Reading in Black and White

            As an author, I hesitate to share why I wrote my novel, Seen.

            As my longtime writing mentor and friend, John Boles, has taught me, “It doesn’t matter what you intend; what matters is what people get from the page.” His workshops have helped me get my pages much closer to what I want to bring into the world, which makes my next sentence most ironic.

            It’s a reader who misread me who is now grappling head-on with one of the major themes of my book: What happens when a well-respected, conscientious cop tries to do everything right, and everything goes to hell anyway?

            Does it matter whether that well-respected, conscientious cop is white? Or Black?

            According to one brutally honest reader of mine, yes. Yes, it does.

            I’ve promised to keep them anonymous, my reader, so I’m using the gender nonspecific pronoun “they.”
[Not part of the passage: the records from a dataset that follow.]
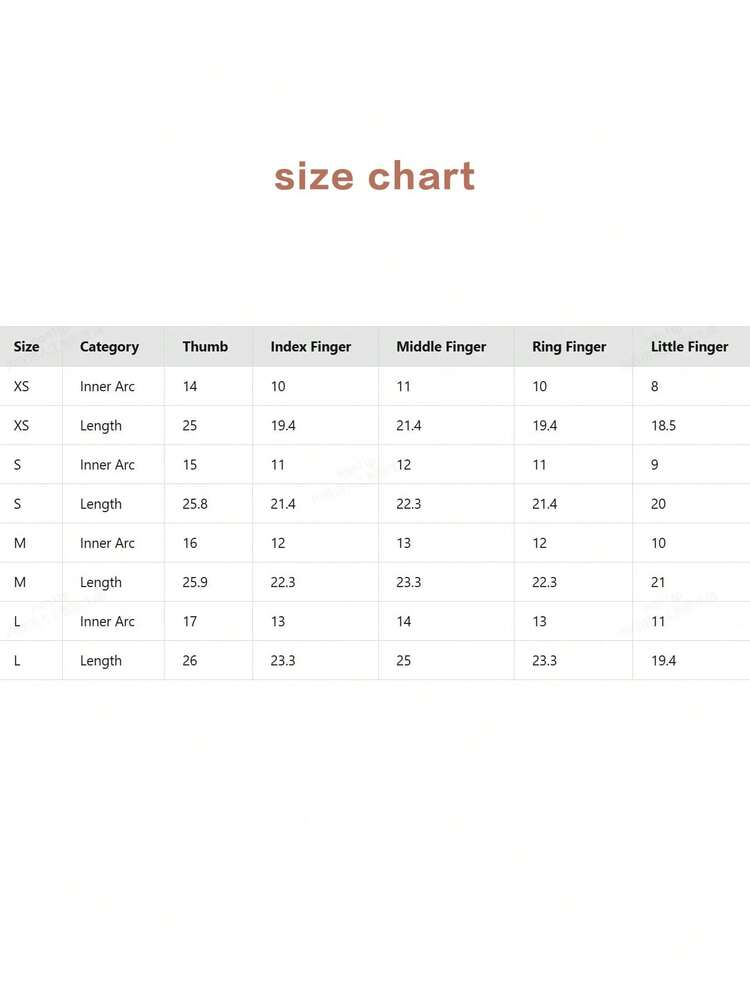Select the S Length little finger value 20
Viewport: 750px width, 999px height.
pos(658,504)
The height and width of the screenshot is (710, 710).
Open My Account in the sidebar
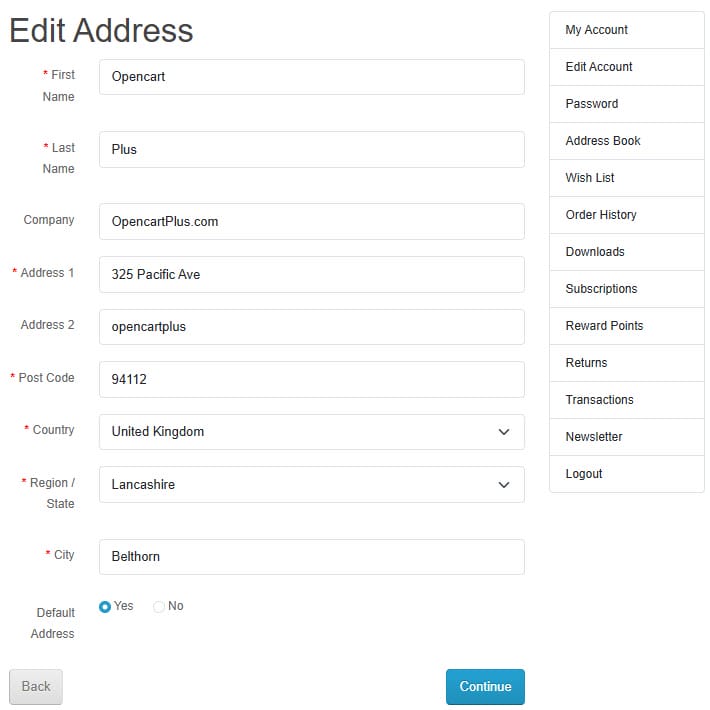click(627, 30)
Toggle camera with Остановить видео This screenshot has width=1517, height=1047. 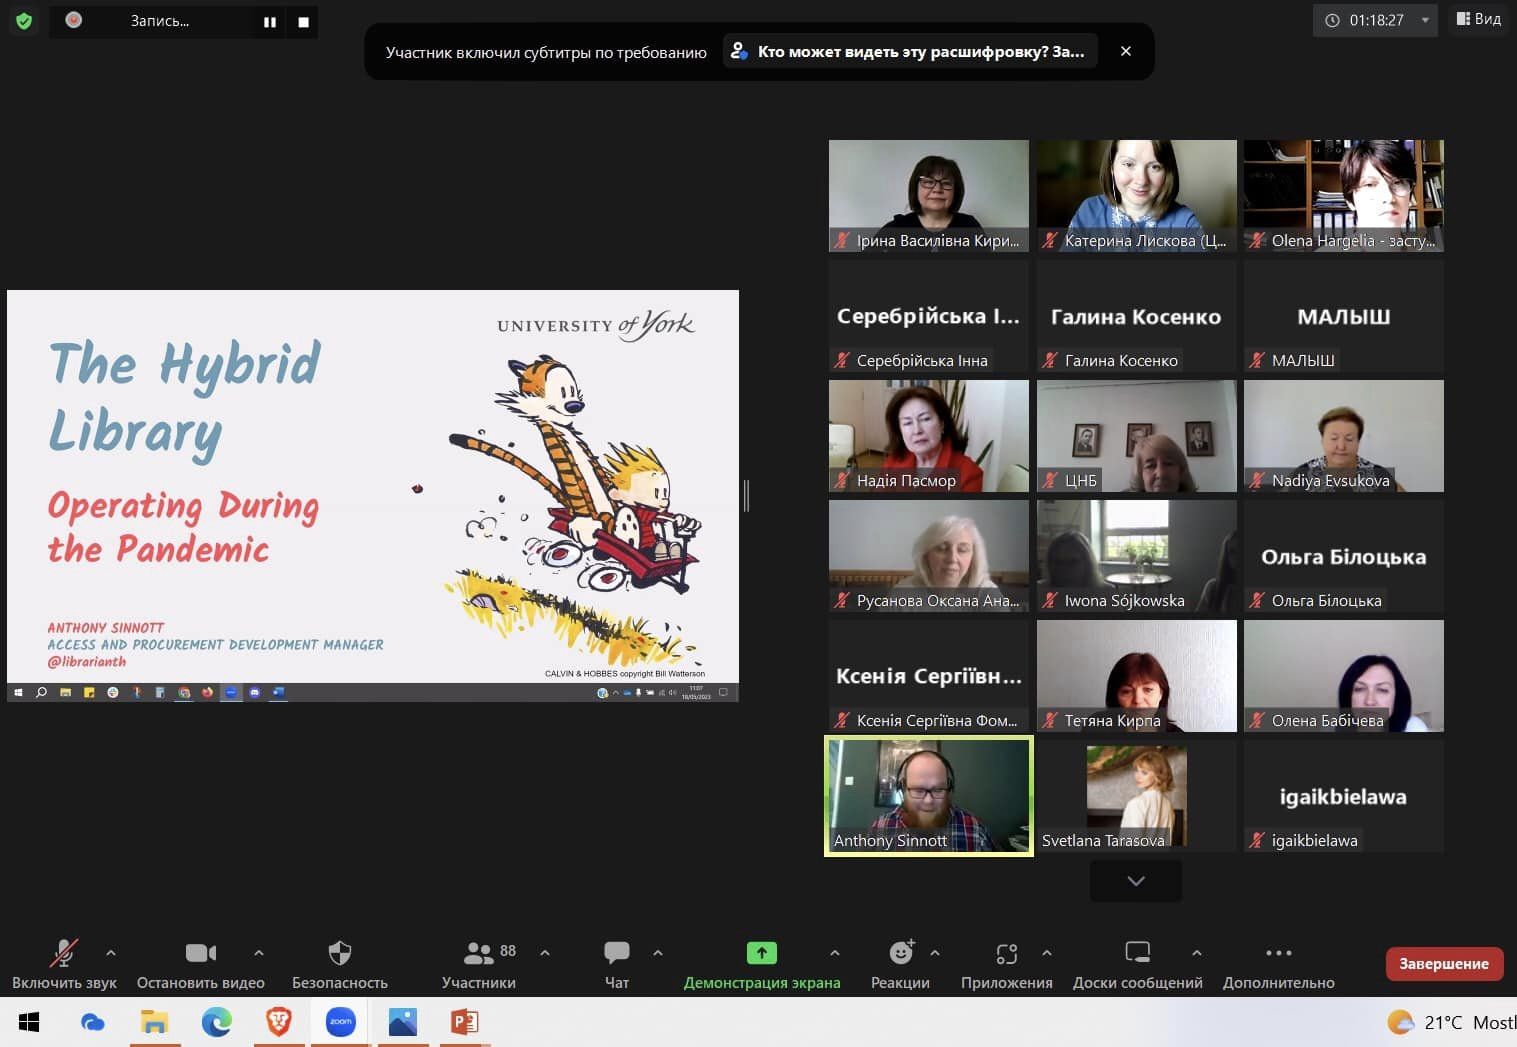[200, 953]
They are left-of-center in their politics. They have a compassionate heart and were considerably worried about my young protagonist, Jason, so they had to pause their reading after they started. They “cheated,” peeking into later chapters to make sure Jason didn’t die. (Jason lives.)

It’s a fast-paced book, I’m told, and this reader sped through it. They missed something that was there in the beginning—something they stumbled upon in the end.

The lead homicide detective in Seen, Detective Sergeant John Marshall, is Black.

My reader was honest enough to admit that learning the character is Black gave them pause. They had to stop and reevaluate how they felt about him.

They didn’t say it, but their implication was clear: As a liberal, they had an easier time disliking a white cop than they would have had they realized he was Black, all along.

As an author, I’ve been bowled over by the 4.99-star cumulative Amazon ratings from people I’ve never met. I’ve been overcome by the complimentary words of friends and acquaintances on social media, some of whom I know personally, others of whom I do not.

But the most powerful compliment I have gotten so far was from a reader who missed something, they admit, because of their own biases—a reader who is now grappling with one of my largest themes.

It’s easy to vilify others. It’s harder to look at a person in their complexity and understand how the culture we all grew up in, deep-dyed in our nation’s original sin, can subtly sweep things in the wrong direction.

How is it, we in our humanness, can truly believe we’re doing everything right, giving everything our best, moment by moment, and still have everything go so wrong? And what do we do when the truth of it all comes to light?

Thank you, reader, for your brutal honesty. These are exactly the conversations I would love for Seen to generate.